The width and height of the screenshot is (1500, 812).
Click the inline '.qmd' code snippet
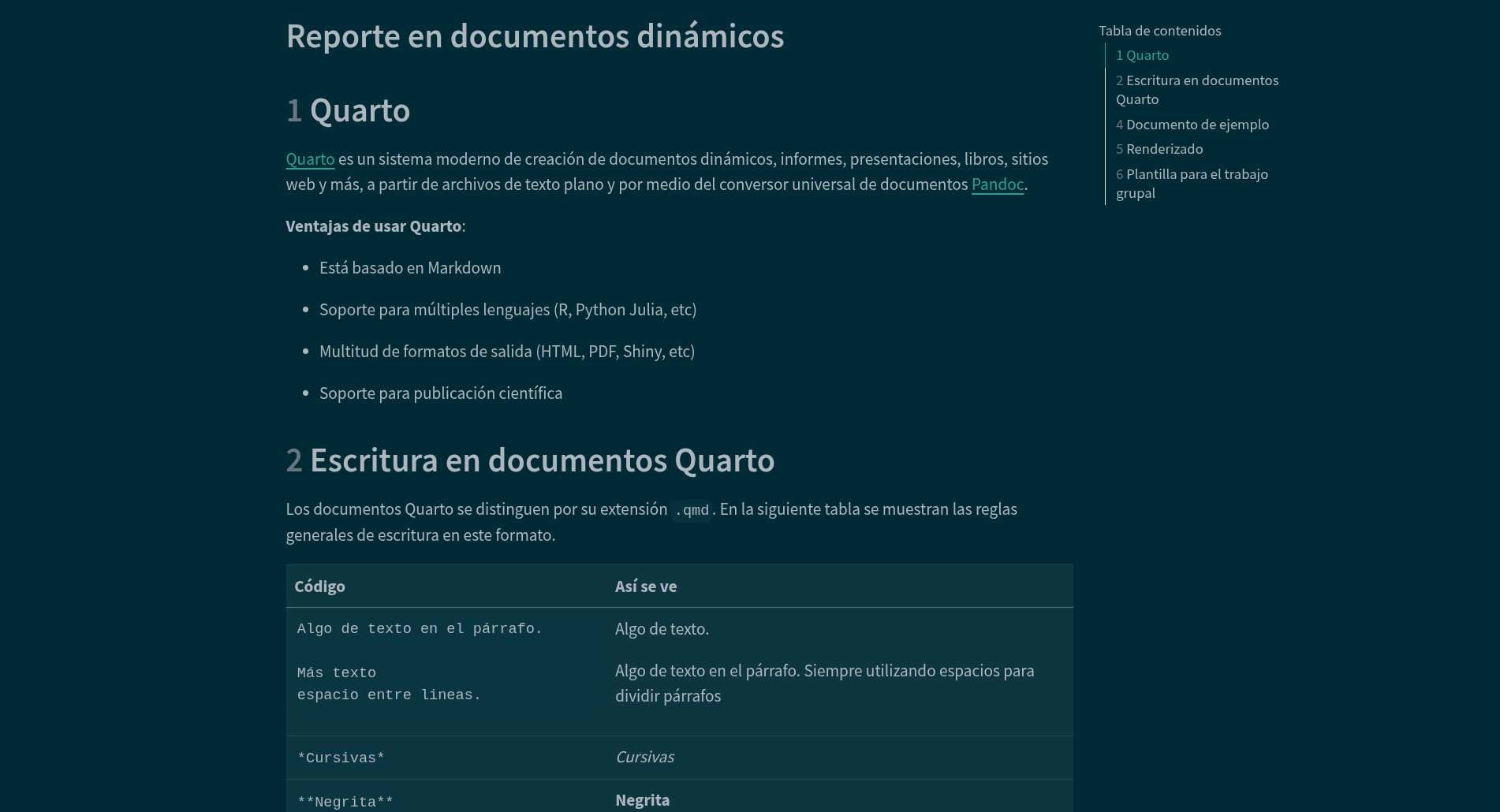692,510
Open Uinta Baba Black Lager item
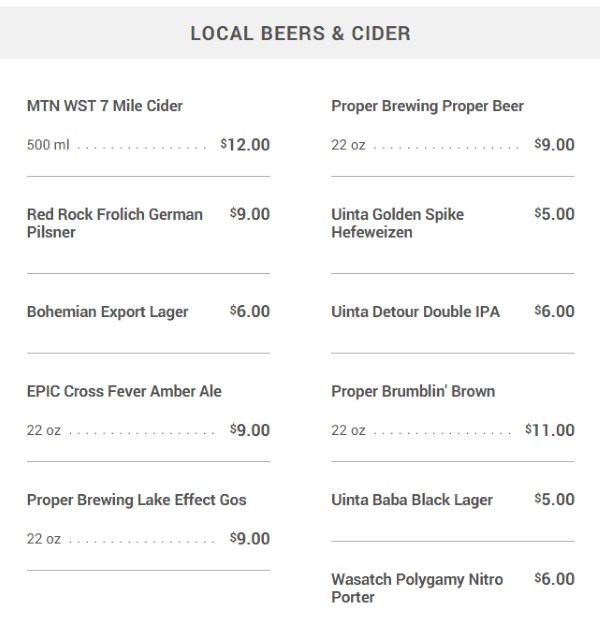 412,500
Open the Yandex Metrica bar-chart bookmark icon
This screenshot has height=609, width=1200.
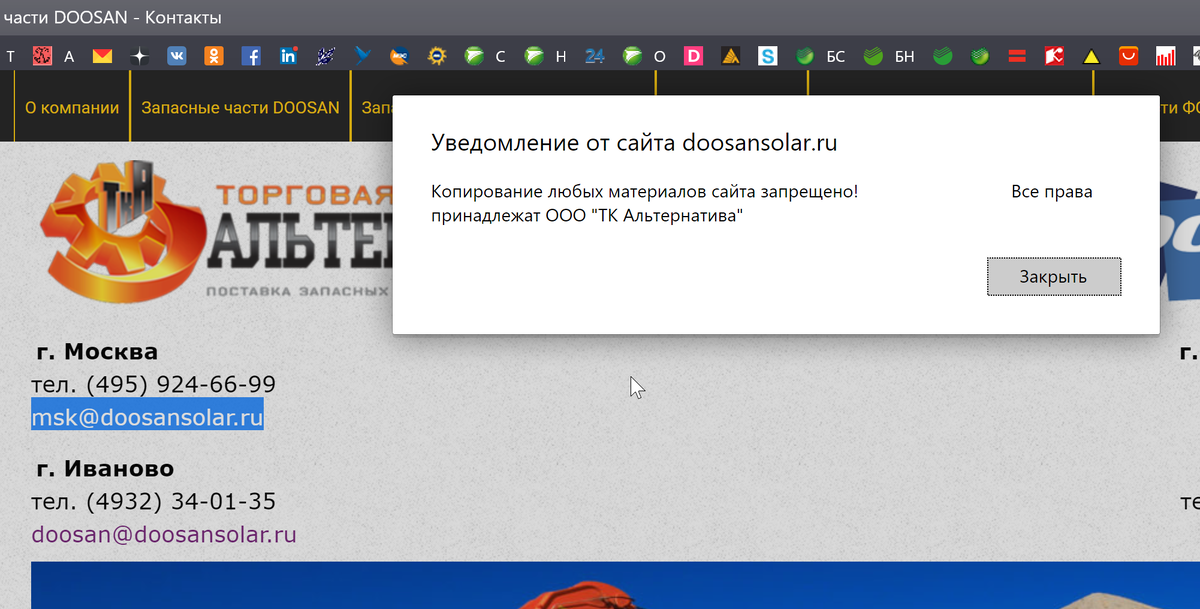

[WORK TO BE COMPLETED] Give back every record exactly. Omit the pictures.

[SOLUTION FOR THIS PROBLEM]
The width and height of the screenshot is (1500, 812).
Click the inline '.qmd' code snippet
692,510
Open Uinta Baba Black Lager item
 412,500
Open the Yandex Metrica bar-chart bookmark icon
This screenshot has height=609, width=1200.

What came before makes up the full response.